╭─ DATA FOR THE TASK
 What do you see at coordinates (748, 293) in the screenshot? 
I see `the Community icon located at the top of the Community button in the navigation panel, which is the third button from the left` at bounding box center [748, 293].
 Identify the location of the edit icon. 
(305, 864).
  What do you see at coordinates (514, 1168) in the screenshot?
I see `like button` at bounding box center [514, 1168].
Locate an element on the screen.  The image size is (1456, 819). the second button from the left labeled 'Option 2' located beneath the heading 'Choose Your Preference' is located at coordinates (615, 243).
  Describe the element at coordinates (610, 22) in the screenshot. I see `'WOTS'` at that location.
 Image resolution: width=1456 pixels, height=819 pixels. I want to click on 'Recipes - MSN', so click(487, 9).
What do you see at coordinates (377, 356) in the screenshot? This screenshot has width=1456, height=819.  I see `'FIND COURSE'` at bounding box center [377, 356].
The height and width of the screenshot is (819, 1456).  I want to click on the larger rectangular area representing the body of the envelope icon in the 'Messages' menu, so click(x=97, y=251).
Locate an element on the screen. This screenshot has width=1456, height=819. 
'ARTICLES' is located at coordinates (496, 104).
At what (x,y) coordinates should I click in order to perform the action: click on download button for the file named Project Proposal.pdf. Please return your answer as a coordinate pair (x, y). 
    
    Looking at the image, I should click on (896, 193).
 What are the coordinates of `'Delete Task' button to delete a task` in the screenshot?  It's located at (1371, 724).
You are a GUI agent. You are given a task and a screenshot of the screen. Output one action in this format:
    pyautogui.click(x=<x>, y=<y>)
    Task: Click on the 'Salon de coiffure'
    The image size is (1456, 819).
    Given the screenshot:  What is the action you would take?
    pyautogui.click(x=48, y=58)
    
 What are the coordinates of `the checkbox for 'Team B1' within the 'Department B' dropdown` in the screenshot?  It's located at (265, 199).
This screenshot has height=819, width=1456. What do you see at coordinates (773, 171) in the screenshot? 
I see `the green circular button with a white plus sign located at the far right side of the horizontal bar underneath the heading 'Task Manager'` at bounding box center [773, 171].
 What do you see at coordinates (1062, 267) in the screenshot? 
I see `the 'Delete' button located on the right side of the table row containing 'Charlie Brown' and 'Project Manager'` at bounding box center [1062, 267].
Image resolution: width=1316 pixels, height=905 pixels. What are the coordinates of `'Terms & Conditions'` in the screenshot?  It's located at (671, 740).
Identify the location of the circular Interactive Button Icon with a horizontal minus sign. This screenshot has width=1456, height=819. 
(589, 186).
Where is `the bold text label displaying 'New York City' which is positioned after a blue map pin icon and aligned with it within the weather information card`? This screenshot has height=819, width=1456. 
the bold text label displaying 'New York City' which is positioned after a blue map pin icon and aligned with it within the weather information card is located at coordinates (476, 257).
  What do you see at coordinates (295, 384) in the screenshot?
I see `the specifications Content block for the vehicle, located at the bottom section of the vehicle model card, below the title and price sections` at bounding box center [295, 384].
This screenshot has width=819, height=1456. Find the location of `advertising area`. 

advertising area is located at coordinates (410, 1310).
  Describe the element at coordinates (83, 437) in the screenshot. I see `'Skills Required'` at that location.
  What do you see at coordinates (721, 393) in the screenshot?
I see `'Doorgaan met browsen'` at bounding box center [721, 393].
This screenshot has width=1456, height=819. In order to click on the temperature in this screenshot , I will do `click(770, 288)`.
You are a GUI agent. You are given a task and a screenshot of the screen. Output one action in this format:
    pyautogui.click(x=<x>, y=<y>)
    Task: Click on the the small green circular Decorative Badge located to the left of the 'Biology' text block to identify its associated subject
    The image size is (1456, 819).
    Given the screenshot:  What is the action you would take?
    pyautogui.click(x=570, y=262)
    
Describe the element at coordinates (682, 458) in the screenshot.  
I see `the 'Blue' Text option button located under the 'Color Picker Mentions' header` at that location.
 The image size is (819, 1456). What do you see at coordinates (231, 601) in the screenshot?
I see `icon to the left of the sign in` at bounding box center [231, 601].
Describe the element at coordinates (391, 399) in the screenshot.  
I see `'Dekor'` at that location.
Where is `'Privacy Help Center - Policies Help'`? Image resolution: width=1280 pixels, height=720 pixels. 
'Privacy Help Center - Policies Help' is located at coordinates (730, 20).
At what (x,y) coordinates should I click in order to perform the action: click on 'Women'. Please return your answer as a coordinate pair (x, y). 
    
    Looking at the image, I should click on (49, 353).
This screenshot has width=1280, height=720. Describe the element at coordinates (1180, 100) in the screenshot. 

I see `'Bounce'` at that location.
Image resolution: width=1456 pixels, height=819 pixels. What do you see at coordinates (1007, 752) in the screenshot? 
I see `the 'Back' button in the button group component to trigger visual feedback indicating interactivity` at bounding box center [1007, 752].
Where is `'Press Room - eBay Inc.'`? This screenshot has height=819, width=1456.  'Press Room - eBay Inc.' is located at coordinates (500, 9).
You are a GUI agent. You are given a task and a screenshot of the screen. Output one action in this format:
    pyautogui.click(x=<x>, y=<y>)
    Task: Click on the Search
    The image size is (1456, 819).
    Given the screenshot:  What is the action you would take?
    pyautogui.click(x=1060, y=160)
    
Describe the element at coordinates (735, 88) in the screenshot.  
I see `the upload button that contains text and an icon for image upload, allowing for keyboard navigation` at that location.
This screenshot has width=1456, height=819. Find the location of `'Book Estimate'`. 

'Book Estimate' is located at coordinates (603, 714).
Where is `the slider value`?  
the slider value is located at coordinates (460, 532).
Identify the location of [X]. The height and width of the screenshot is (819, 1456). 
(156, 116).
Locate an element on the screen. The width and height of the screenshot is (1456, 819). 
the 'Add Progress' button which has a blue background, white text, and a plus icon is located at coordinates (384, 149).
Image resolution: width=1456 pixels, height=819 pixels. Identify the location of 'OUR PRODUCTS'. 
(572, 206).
╰─
INSTRUCTION: Copy out the lines above word for word, from the line containing "Locate an element on the screen. The" through the last line, with both ends included.

SOLUTION:
Locate an element on the screen. The width and height of the screenshot is (1456, 819). 
the 'Add Progress' button which has a blue background, white text, and a plus icon is located at coordinates (384, 149).
Image resolution: width=1456 pixels, height=819 pixels. Identify the location of 'OUR PRODUCTS'. 
(572, 206).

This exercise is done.